Does This Mean You’re Moving On? was introduced by Mikel as “a New York song”… quite moving to hear everyone singing along to this one, especially. And Missy… raucous as always, with the Henry Clay and Alberta Cross guys – plus the Calder Quartet and a few audience members, up on stage.

From my first live experience of TATE at that crazy ‘FNX pajama party show at Jose McIntyre’s in Boston on July 30 of last year, to my 7th time seeing them, here at the Bowery Ballroom, in those 8+ months of constant touring, their live show has gone through amazing development. It has matured into this dramatic, flowing performance with a quality you don’t usually see except for a small handful of bands that have been together for many years. There’s a tightness of their sound, a way they play off each other, and a familiarity they have with each other’s styles of playing, to the point where it seems they’re of one mind.

Some may miss the casual barroom scrappiness of their earlier club gigs, but if TATE are to move to the next level (and I’m pretty sure we all want them to), they need to expand their music and personality to fill much larger venues and connect with vast audiences the same way they have connected with each person in every club and theatre they’ve played in up until now. They need to be more than an amazing, kick-ass, bursting-at-the-seams bar band. And with this first headlining tour, they’ve been building on their sound and stage performance, expanding and stretching it out for ever-increasing audiences. If the rumors now circulating are true, we will soon see the magnificence I witnessed in these recent shows translated to a very large stage and a sea of people, many of whom will be seeing them for the first time. Wicked exciting times.

Wishing Well
Papillon
Gasoline
Happiness Is Overrated
Echo Park
Letter To Georgia
This Losing
Goodbye Horses
This Is Nowhere
Sometime Around Midnight
Innocence

(encore)
Does This Mean You’re Moving On?
Missy

[Please forgive me if the set list order isn’t quite right. Something happened midway through the show; not sure what. Well yes, of course I know what – I was swept away to some magical place far away, and came back to my little crib sheet where I number the songs, only to find I had two number 6’s, an 8 and a 9, and nothing after that.]

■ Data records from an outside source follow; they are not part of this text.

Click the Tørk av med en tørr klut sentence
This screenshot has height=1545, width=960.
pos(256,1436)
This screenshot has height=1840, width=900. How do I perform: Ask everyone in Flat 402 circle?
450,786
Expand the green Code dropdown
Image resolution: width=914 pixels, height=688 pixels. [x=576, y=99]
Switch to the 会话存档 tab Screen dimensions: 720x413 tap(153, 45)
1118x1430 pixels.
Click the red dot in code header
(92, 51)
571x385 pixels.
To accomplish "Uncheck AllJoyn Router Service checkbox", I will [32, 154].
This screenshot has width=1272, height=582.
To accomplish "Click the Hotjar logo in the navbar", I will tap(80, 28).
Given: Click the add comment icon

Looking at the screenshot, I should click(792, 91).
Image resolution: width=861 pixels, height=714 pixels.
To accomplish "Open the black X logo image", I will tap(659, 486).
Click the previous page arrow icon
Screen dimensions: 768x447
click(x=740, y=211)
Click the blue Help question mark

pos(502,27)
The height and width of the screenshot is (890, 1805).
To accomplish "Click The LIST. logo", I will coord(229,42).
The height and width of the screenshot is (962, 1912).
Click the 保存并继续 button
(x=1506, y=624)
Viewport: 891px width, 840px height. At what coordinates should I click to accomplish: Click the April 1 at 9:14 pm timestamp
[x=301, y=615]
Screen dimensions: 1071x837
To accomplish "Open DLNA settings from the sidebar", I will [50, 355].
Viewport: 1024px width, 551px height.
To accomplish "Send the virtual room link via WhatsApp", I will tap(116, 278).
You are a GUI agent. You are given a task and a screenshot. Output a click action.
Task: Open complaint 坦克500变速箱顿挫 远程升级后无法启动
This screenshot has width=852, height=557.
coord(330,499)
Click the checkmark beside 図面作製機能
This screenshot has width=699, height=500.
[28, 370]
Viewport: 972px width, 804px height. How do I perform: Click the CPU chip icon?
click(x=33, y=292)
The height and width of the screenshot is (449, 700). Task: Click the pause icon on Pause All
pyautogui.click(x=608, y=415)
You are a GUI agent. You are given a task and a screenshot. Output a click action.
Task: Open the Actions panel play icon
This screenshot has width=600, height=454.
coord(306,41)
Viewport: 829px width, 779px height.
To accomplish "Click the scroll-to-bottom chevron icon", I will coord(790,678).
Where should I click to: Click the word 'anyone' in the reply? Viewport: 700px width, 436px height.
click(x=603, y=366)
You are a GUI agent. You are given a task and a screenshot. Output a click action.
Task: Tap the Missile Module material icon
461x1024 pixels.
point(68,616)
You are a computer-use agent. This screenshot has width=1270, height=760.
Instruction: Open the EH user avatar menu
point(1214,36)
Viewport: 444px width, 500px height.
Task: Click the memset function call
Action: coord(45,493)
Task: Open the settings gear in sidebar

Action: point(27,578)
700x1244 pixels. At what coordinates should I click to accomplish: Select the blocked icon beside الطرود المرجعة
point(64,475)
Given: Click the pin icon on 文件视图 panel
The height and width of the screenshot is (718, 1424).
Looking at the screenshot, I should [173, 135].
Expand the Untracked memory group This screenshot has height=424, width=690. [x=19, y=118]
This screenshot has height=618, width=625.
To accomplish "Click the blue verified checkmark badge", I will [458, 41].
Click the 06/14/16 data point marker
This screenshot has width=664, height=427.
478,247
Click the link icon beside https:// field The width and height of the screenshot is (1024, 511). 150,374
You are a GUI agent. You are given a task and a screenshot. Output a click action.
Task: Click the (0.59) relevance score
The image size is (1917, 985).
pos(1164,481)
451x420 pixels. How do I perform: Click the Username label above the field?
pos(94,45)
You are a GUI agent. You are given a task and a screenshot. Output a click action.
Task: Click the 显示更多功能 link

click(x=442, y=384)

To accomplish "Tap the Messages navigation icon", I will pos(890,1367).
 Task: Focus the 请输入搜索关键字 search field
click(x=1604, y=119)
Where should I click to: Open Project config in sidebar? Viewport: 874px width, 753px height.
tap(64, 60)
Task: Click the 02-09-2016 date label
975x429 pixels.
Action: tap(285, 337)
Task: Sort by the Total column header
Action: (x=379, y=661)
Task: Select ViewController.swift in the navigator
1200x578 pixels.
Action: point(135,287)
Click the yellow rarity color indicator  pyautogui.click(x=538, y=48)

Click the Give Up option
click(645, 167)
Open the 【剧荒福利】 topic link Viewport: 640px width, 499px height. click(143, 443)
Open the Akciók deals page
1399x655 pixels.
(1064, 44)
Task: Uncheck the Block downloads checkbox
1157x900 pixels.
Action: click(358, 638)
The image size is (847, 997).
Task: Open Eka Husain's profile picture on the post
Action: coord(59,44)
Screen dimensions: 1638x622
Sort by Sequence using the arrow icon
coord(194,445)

No, not an outtake from Fellini's "La Dolce Vita", but rather the final notes of "Missy"

No, not an outtake from Fellini's "La Dolce Vita", but rather the final notes of "Missy"


This wonderful evening was capped off by an after party at Santos Party House, where the bands and their friends kicked back, celebrated, and danced their asses off. Steven, Mikel, Noah, Daren & Anna took turns playing DJ, with inspired choices such as Mikel faves Bowie, The Cure, Brian Eno and Iggy Pop; to MGMT and MIA; to the Clash and James Brown’s classic “Sex Machine”; to Prince and of all things, “Popcorn”, which I haven’t heard since… never mind. Crazy fun.